# REC-Cranberry-Walnut Pumpkin Bread



## marmar (Nov 20, 2005)

This was my first try at baking something that I didn't use someone else's recipe step by step. Instead I came up with some of my own ingredients. I haven't actually tried it yet because I'm saving it for breakfast (thought it is probably much yummier right now). The crumbs tasted pretty good though.






Ingredients
 1 cup white sugar
  1 cup brown sugar
  3/4 cup unsweetened apple sauce
  1/4 cup vegetable oil
  3 large eggs
  1 16-ounce can pumpkin
  3 cups flour (1 1/2 cups whole wheat, 1 1/2 white)
  1 teaspoon allspice
  2 teaspoons ground cinnamon
  2 teaspoon ground nutmeg
  1 teaspoon baking soda
  1/2 teaspoon vanilla
  1/2 teaspoon salt
  1/2 teaspoon baking powder
  1/2 cup dried cranberries
  1/2 cup crushed walnuts   

 Directions
Preheat oven to 350 degrees.

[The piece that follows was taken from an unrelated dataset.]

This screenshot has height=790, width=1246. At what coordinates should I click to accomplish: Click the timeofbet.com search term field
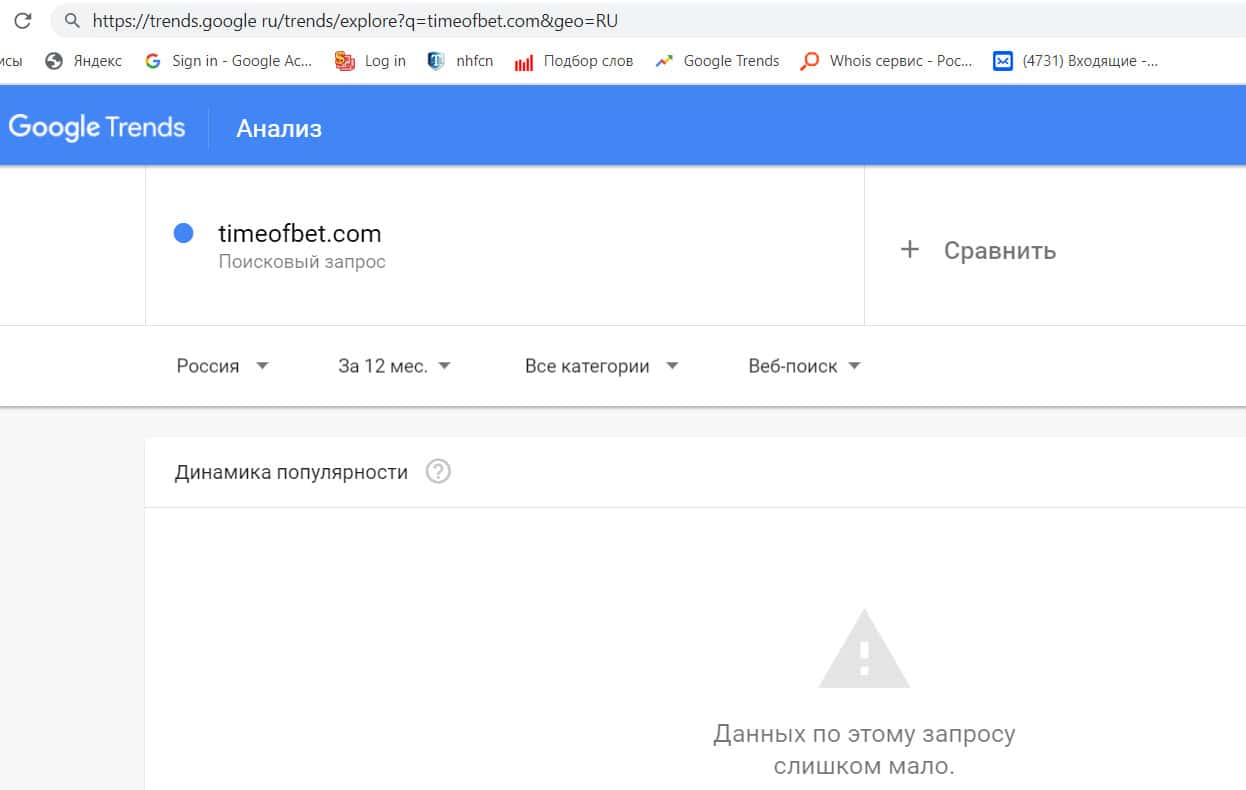tap(300, 235)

Grease and flour two 9x5x3-inch loaf pans. 
Sift flour, allspice, cinnamon, nutmeg, salt, baking soda, and baking powder into a large bowl.
Beat the sugar, oil, and applesauce in another large bowl to blend. Mix in the eggs, pumpkin, and vanilla. Add flour mix in 2 additions. Mix in cranberries and a small portion of the walnuts.

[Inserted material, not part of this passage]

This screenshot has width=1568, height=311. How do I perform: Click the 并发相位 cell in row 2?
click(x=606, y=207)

Divide batter equally between the two pans. Sprinkle remaining walnuts on top. Bake until toothpick inserted into center comes out clean, about 40-45 minutes in non-stick pans.


----------



## Alix (Nov 20, 2005)

If I liked pumpkin I would be right on this! I think I may adapt your recipe and make it anyway with more applesauce. Cranberries ROCK. Thanks for posting this.


----------



## marmar (Nov 21, 2005)

It may work with more applesauce. Though I used the applesauce as a replacement for the oil.
Because of all the spices it almost tasted like a gingerbread, with a bit of pumpkin.
Cranberries are the best part of this year! I didn't have any fresh cranberries then, but I do now and can't wait to cook them on Thursday.


----------